**PROBLEM TO SOLVE**
Each line of the records that holds the word "Toggle" should be copied out.

**RECORDED INFORMATION**
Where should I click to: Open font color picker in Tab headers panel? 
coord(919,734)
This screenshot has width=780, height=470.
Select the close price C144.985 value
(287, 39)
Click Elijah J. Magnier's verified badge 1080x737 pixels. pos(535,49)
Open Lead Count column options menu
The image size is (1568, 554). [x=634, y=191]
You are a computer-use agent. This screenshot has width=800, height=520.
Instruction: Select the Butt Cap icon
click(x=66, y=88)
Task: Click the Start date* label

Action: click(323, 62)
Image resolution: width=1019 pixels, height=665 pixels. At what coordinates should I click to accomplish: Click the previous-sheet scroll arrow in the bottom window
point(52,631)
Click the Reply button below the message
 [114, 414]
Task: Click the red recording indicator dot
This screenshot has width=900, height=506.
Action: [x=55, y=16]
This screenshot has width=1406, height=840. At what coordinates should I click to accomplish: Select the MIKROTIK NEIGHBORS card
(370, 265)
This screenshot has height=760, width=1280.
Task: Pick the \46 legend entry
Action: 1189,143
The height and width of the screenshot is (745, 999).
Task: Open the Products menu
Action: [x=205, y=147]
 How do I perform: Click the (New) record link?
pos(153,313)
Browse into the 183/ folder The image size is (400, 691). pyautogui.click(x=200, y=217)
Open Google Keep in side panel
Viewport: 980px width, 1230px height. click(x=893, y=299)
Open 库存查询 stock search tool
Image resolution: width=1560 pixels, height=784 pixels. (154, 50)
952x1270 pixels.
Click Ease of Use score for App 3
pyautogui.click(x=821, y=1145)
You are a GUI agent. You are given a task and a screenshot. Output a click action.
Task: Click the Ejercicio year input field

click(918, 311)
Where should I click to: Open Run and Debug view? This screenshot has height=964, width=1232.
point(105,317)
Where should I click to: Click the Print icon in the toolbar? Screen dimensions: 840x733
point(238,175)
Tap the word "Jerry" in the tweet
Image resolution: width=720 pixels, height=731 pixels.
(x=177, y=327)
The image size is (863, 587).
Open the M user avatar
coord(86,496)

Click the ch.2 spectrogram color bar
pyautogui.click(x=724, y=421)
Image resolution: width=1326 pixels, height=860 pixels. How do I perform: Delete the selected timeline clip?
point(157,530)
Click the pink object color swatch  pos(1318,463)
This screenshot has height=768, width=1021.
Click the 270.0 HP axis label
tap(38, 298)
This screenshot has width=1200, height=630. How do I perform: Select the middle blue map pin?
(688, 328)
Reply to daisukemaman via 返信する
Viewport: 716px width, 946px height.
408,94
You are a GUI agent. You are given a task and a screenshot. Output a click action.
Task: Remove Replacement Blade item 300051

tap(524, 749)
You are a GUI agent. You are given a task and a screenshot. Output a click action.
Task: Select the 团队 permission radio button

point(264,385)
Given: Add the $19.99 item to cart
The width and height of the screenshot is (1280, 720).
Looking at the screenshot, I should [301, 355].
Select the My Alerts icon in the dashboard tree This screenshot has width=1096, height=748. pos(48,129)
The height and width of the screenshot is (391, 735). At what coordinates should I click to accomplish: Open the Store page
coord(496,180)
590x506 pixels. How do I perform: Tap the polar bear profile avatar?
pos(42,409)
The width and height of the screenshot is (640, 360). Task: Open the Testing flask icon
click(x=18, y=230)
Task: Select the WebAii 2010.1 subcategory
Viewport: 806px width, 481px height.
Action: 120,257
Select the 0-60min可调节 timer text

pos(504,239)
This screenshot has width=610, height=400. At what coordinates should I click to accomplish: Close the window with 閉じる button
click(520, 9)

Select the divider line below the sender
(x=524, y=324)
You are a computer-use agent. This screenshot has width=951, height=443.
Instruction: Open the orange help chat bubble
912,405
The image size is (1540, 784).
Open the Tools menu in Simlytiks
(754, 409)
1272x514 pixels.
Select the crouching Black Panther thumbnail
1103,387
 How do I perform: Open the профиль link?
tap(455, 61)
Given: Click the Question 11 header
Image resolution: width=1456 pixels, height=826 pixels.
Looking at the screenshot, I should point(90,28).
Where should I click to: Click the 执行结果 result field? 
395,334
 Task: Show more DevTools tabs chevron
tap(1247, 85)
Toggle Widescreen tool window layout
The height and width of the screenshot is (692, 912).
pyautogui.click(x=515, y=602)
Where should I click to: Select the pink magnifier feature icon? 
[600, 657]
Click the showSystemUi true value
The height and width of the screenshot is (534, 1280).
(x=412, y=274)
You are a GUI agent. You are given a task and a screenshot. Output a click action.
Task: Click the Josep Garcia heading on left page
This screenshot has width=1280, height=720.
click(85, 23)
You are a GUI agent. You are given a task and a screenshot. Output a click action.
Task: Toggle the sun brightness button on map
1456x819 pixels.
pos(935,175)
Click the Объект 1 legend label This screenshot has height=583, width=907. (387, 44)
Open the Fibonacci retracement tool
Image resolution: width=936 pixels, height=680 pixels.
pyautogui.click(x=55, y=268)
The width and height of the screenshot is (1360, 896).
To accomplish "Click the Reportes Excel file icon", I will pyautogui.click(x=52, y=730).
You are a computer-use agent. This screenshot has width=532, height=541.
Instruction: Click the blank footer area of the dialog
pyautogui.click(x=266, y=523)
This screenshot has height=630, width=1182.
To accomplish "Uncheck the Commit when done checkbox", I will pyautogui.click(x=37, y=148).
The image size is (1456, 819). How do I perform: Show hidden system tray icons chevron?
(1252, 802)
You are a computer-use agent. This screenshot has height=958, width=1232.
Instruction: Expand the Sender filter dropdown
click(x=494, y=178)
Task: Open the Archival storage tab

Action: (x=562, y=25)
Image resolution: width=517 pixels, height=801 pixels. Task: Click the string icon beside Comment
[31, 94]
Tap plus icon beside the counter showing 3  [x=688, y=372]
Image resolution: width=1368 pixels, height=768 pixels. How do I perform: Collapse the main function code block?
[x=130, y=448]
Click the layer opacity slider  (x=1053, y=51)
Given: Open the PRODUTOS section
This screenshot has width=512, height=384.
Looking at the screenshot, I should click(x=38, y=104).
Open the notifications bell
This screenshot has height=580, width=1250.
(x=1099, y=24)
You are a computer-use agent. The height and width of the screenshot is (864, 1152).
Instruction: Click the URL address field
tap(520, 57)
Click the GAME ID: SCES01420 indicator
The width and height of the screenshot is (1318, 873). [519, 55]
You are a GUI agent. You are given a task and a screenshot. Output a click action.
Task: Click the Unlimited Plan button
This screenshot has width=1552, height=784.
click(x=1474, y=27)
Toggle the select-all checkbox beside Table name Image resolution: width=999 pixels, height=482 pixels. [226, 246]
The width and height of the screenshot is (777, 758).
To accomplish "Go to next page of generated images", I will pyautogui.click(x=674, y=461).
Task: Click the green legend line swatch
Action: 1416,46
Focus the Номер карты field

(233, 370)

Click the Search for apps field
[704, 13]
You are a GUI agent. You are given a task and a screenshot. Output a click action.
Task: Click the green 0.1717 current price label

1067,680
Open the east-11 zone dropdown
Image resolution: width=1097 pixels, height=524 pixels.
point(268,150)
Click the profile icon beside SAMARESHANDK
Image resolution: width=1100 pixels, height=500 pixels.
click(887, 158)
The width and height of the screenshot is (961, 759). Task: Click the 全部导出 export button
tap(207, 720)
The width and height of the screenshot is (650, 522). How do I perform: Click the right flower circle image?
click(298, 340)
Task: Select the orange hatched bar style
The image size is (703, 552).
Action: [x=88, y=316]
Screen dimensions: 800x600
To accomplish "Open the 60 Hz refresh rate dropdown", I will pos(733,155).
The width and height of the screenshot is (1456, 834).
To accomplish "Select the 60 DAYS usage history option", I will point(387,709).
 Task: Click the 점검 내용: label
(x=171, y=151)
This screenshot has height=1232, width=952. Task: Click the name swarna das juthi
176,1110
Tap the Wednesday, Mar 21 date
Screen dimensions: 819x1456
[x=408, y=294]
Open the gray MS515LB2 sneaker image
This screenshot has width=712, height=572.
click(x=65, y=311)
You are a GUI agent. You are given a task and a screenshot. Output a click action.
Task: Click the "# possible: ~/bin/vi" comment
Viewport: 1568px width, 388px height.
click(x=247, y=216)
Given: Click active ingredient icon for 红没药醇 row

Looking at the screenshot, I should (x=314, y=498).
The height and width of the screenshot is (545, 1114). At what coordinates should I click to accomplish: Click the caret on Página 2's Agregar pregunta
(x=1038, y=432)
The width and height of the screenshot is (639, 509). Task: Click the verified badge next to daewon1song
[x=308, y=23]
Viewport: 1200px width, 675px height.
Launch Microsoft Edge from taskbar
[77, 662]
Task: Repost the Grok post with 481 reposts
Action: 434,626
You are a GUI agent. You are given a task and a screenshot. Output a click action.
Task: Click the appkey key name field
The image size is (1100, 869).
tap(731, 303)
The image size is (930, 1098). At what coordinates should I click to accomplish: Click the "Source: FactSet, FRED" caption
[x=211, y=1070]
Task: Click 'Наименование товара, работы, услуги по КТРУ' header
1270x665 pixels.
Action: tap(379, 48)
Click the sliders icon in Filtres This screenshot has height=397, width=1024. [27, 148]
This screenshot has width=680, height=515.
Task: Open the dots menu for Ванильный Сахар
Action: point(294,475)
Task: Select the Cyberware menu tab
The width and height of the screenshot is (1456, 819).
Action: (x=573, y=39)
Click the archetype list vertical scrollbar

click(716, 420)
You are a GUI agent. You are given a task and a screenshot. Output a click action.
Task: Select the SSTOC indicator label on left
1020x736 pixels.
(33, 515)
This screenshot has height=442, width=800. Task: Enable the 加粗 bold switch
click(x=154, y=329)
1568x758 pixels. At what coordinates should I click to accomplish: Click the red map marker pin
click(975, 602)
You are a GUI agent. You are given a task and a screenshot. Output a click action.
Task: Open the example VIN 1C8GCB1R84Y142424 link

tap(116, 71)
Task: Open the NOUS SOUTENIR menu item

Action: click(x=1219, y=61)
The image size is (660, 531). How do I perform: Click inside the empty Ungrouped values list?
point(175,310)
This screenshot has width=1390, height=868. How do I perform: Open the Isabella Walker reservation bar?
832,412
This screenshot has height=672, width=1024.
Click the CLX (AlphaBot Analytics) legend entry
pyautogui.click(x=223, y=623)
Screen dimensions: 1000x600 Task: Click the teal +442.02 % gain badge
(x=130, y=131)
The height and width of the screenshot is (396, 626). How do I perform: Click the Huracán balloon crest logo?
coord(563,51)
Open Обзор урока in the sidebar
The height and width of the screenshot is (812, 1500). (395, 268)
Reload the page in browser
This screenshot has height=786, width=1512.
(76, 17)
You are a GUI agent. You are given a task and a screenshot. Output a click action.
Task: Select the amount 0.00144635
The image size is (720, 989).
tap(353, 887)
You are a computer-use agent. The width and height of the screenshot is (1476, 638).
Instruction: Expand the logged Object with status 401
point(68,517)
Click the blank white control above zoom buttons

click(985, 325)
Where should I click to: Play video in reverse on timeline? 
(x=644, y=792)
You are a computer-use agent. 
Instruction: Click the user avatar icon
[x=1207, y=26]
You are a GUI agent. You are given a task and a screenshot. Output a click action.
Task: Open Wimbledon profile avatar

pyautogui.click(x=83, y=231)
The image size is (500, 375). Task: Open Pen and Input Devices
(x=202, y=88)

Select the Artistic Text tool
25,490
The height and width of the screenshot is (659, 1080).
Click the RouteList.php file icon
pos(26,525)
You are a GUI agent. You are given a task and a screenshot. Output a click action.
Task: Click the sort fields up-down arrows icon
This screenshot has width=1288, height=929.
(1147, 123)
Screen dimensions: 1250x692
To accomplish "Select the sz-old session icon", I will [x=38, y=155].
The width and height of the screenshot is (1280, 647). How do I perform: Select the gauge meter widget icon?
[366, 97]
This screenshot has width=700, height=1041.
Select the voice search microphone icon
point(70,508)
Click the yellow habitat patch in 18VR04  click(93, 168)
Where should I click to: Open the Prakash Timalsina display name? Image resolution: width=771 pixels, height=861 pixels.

**TASK ANSWER**
Toggle Widescreen tool window layout
Task: Toggle the sun brightness button on map
Toggle the select-all checkbox beside Table name Image resolution: width=999 pixels, height=482 pixels. [226, 246]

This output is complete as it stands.